Eventualmente a lança ganha outras utilidades. Vai servir para ligar circuitos eléctricos interrompidos ou para espetares em sítios específicos para servir de alavanca e controlares plataformas em movimento. As outras misteriosas personagens que vão aparecendo também são integradas nos puzzles, já que cada uma traz outras habilidades para a equação. O grandalhão, também equipado com uma lança, consegue converter temíveis aranhas mecânicas em criaturas cooperativas que nos ajudam ao entrar para dentro de engrenagens para as fazer rodar, abrindo portas ou activando mecanismos essenciais para continuar a progredir na aventura.
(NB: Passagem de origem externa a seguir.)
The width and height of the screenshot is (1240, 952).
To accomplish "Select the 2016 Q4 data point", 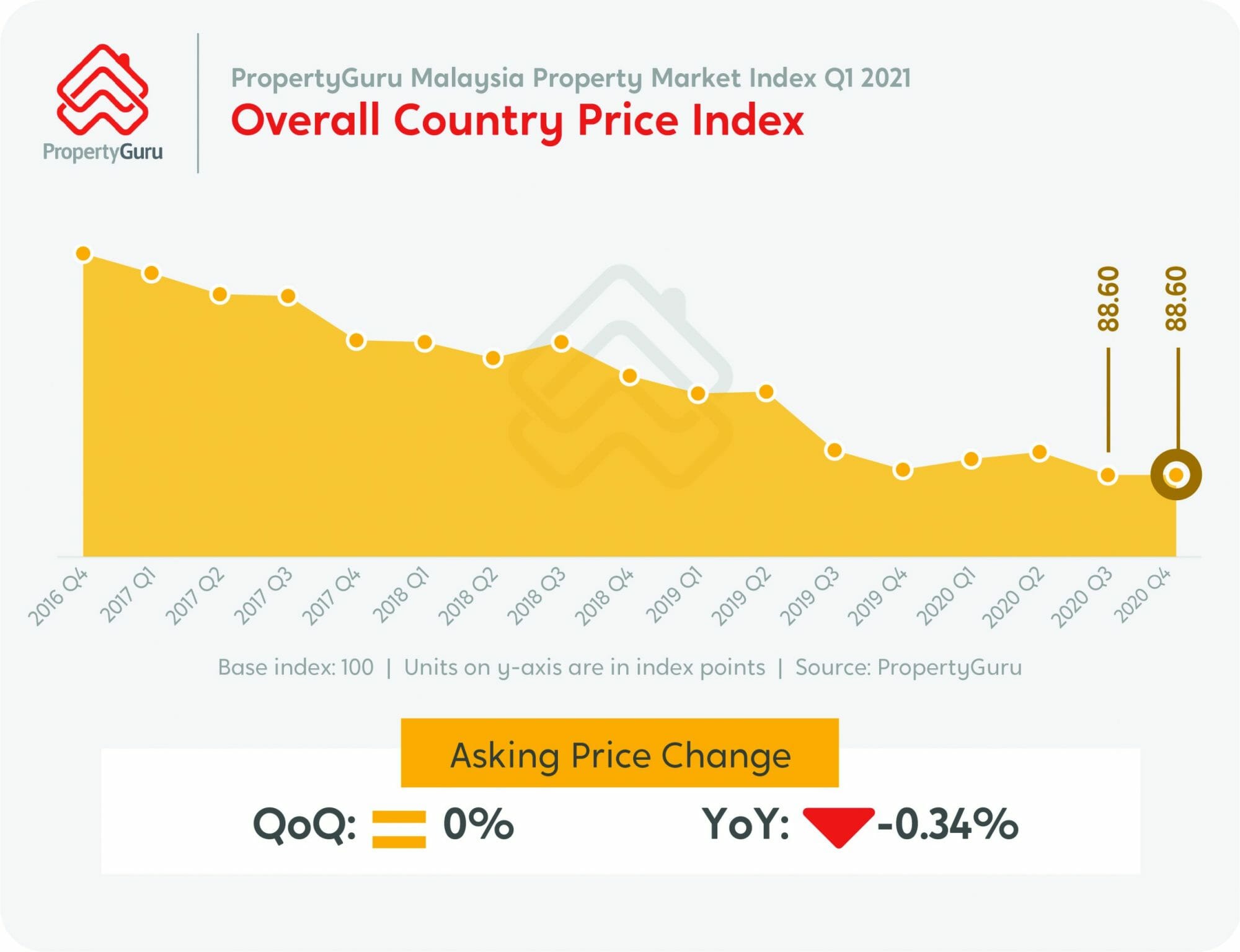I will coord(83,253).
Inicialmente tive receio que o jogo fosse demasiado simples, mas regista uma evolução digna até ao final.
"As outras misteriosas personagens que vão aparecendo também são integradas nos puzzles, já que cada uma traz outras habilidades para a equação"
A aventura de San não é muito longa. Jogámos no PC (a única versão disponível por enquanto, mas estão prometidas versões PS4, Xbox One e Nintendo Switch ainda em 2021) e o Steam marcava quatro horas jogadas depois de ter visto os créditos a rolar. Os elementos que encorajam a repetires a aventura uma segunda vez são os cubos azuis, que são a versão de Out of Line de coleccionáveis. Estes cubos estão escondidos e normalmente adicionam mais uma camada de complexidade aos puzzles se quiseres apanhá-los. Na minha primeira playthrough apanhei mais de metade dos cubos (sei porque desbloqueei uma conquista do Steam que diz precisamente isto).
Out of Line é uma mistura bastante agradável entre puzzles, aventura e descoberta. Gostava que fosse um pouco mais longo, mas mais vale curto e bom do que longo e aborrecido. É garantidamente um dos jogos mais bonitos já desenvolvidos em Portugal. A direcção visual é irrepreensível e mantém a mesma qualidade aquarela em movimento do princípio ao fim. Gosto especialmente de que como os artistas e produtores conseguiram incluir os elementos interactivos no cenário sem os tornar demasiado óbvios, como se não pertencessem ali. A experiência tem uma coesão inesperada. Nota-se que é um jogo bem pensado em que todos os elementos cantam em harmonia. Um jogo a experimentar para quem gosta de jogos curtos, mas interessantes.
O jogo estará disponível a partir de hoje no Steam.